Le pittoresche viuzze del borgo marinaro oltre sa Scafa sono state invase da una folla festante (e famelica) di buongustai provenienti dalla città e dall’hinterland. Presenti anche tanti turisti, spinti dal desiderio di assaporare i piatti tipici della tradizione culinaria casteddaia e rimasti entusiasti della calorosa ospitalità della gente del borgo, che non si è certo risparmiata per ben figurare e lasciare un ottimo ricordo.

Piazzale della Madonna di Fatima addobbato a festa con balli e musica dal vivo, lungomare chiuso al traffico e campo di calcio adibito a parcheggio, ma già strapieno due ore prima dell’ inizio. Alle 19, puntuale, l’accensione dei bracieri e via agli arrosti di muggini e sardine, oltre 400 chili, coordinati dai “maestri de sa cardiga” Diego Lecis e Mauro Mura. Poi via anche alle fritture... e subito nell’aria si è diffuso un profumo irresistibile con istantanea acquolina in bocca per le centinaia di persone già assiepate davanti alle transenne.

Impeccabile l’organizzazione con un’ottantina di volontari all’opera, tutti in maglia verde e berretto rosso d’ordinanza.

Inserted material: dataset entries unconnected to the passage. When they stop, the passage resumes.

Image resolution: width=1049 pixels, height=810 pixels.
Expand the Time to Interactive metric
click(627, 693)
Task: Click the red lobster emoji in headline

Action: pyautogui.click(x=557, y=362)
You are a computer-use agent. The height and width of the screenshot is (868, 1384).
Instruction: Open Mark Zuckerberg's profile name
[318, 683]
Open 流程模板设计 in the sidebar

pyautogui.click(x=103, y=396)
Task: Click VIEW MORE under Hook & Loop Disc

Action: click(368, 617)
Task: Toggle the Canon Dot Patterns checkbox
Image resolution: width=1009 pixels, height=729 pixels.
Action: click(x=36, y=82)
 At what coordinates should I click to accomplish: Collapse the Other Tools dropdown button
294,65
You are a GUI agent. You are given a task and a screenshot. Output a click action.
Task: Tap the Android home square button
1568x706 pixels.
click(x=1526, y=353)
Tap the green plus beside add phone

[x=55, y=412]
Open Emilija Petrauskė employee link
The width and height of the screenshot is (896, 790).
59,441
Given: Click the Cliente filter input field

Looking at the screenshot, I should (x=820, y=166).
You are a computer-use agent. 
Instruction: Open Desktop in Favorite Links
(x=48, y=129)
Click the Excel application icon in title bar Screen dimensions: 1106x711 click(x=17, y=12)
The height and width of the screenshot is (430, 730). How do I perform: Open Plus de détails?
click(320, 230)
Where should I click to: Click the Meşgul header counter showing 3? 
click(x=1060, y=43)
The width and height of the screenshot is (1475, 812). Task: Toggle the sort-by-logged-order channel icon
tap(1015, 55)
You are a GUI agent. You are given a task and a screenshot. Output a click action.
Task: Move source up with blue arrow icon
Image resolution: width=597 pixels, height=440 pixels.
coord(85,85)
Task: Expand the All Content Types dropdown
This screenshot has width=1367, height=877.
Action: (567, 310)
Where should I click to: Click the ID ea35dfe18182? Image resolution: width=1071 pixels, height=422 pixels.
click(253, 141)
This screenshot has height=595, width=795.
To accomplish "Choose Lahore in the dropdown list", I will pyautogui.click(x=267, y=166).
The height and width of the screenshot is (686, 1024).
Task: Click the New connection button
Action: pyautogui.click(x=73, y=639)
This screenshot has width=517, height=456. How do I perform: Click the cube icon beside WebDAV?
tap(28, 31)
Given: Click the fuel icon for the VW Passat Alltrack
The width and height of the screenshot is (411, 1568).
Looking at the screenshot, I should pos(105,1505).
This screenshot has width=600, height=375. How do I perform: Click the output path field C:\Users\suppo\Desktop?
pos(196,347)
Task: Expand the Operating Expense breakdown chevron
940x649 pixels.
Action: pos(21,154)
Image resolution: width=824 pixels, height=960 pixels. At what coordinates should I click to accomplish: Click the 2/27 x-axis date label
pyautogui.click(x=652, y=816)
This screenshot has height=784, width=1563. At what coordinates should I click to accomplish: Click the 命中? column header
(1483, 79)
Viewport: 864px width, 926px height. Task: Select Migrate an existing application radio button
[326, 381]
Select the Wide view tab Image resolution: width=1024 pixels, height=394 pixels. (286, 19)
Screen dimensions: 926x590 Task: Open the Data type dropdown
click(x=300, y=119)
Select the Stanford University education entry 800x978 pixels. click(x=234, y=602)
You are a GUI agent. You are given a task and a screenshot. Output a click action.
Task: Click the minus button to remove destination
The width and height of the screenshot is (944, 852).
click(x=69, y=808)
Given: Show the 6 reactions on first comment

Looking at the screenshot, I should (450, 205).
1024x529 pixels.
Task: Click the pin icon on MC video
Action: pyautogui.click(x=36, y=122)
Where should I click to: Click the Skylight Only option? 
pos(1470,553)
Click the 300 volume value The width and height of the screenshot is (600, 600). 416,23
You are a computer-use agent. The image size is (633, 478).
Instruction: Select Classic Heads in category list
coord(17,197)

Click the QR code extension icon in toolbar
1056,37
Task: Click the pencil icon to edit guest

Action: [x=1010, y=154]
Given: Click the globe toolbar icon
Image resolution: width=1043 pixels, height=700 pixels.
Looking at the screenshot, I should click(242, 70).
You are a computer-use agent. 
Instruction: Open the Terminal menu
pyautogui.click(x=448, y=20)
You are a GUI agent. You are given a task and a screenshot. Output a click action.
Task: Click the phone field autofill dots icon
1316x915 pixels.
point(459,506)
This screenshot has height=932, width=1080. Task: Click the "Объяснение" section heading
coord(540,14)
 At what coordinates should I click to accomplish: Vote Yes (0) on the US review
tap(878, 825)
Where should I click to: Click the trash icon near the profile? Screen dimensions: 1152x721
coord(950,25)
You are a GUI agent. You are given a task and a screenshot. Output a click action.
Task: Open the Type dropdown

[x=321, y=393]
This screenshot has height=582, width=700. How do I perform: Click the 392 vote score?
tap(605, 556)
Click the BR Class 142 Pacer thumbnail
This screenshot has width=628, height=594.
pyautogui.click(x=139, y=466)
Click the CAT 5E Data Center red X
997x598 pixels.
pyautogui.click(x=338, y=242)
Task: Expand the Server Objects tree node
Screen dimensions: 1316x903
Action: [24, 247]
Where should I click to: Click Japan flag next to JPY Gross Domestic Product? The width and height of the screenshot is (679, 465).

Incurante del gran caldo l’infaticabile Roberta Cuccu, regina degli antipasti e dei primi. «Questa per me è la trentesima Sagra», sorride, «un grande impegno, certo, ma ripagato dalla felicità delle tante persone che ogni volta partecipano». Felice anche il presidente del Comitato di quartiere, Mariano Strazzeri, così come la veterana Mimma Curcio, 83 anni, in sedia rotelle, che non è voluta mancare.

Privè per autorità e sponsor davanti al salone parrocchiale, panche di legno nei vicoli, tra le case e nel “Favelas stadium” per gli altri. Corsie preferenziali per le persone con disabilità ma tempi d’attesa comunque accettabili per tutti. Apprezzatissima la sorpresa di giornata. «Ossia la pastasciutta di mare di Giorgino preparata dalle nostre bravissime donne», riferisce Strazzeri. Una vera prelibatezza innaffiata con un bicchiere di Vermentino ghiacciato.

Buona la prima, insomma. E oggi si replica dalle 18,30 a mezzanotte (e oltre) con inizio delle degustazioni alle ore 20. Considerato l’enorme afflusso previsto, sarà peraltro possibile raggiungere Giorgino anche da piazza Matteotti grazie ai collegamenti diretti con bus navetta predisposti dal Ctm.